As aid workers scramble to distribute adequate food and water supplies to drought-stricken residents throughout East Africa, the region's worst drought in 60 years continued to threaten larger populations.
The United Nations has begun warning the international community that East Africa and parts of the Horn of Africa are experiencing a persistent and devastating drought, calling it the worst drought the region has seen in 60 years, according to a report in The East African on Sunday.
The drought appeared to be cutting across a wide swath of nations, including Kenya, Somalia, and Ethiopia, and the U.N. believes that as many as 10 million people have already been affected by the drought's long reach.
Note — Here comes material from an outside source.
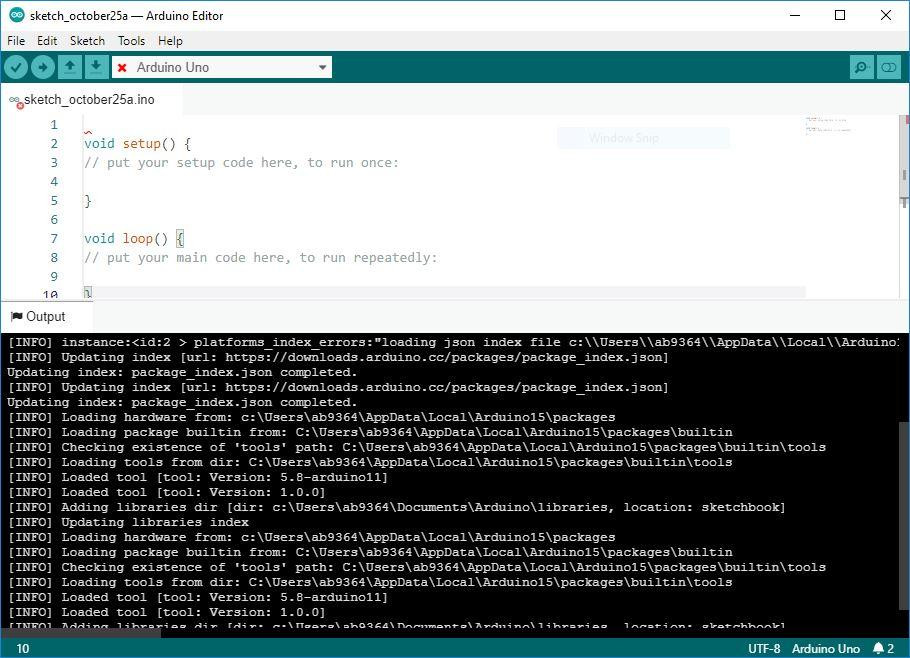Screen dimensions: 910x658
Task: Open the Sketch menu
Action: pyautogui.click(x=87, y=41)
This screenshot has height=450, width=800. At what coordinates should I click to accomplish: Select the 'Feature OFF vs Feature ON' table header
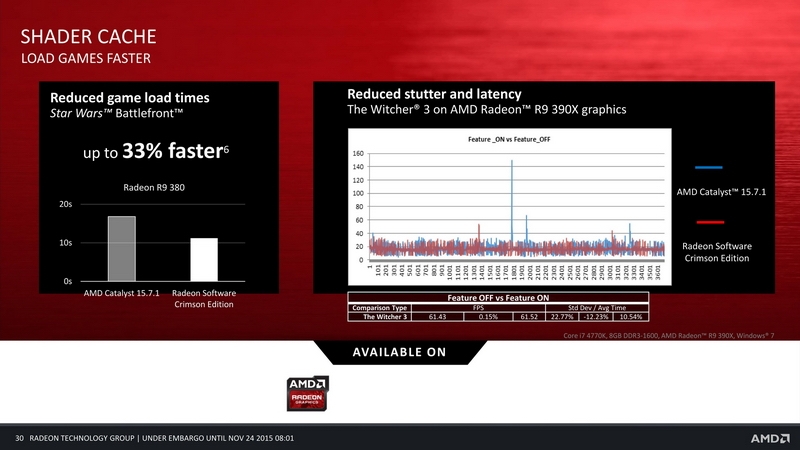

United Nations examiners have placed large sections of Kenya and Somalia into "emergency" categories.
According to a CNN report, the situation has led to large scale overcrowding at refugee camps. One Kenyan camp in particular, already the world's largest refugee camp and built to hold 90,000 people, is estimated to now have more than 380,000 desperate people there, CNN reported.
3.2 million people in Somalia require immediate food assistance. Most were internally displaced people; the rest were affected either by the conflict, by drought and an underlying livelihoods crisis, or both.
The impact of the drought has been further amplified by high food prices and violence throughout the region, in addition to a stubborn lack of rain.
"All the predictions show seasonal rains are far away and the situation will deteriorate -- we have not even reached the peak of the crisis," Dr. Unni Krishnan, disaster coordinator for children's development organization Plan International, told CNN.
"Crops are failing and livestock are dying from lack of pasture," Action Aid said in a statement on their web site. "With the next rainy season not due till November, the situation is grim."
The U.N.'s World Food Program (WFP) has been monitoring a decade-long decline in rain levels across the region.
"While other droughts may have lasted longer, the current drought has been particularly severe and its impact has been exacerbated by extremely high food prices, reduced coping capacity and a limited humanitarian response, experts say," WFP said in a statement. "As the number of hungry rises, more resources will be needed to meet the need for food assistance. WFP estimates that around US$477 million is needed to address hunger needs in the region through to the end of the year. Currently, it has a 40 percent shortfall in funding, with about US$190 million still needed."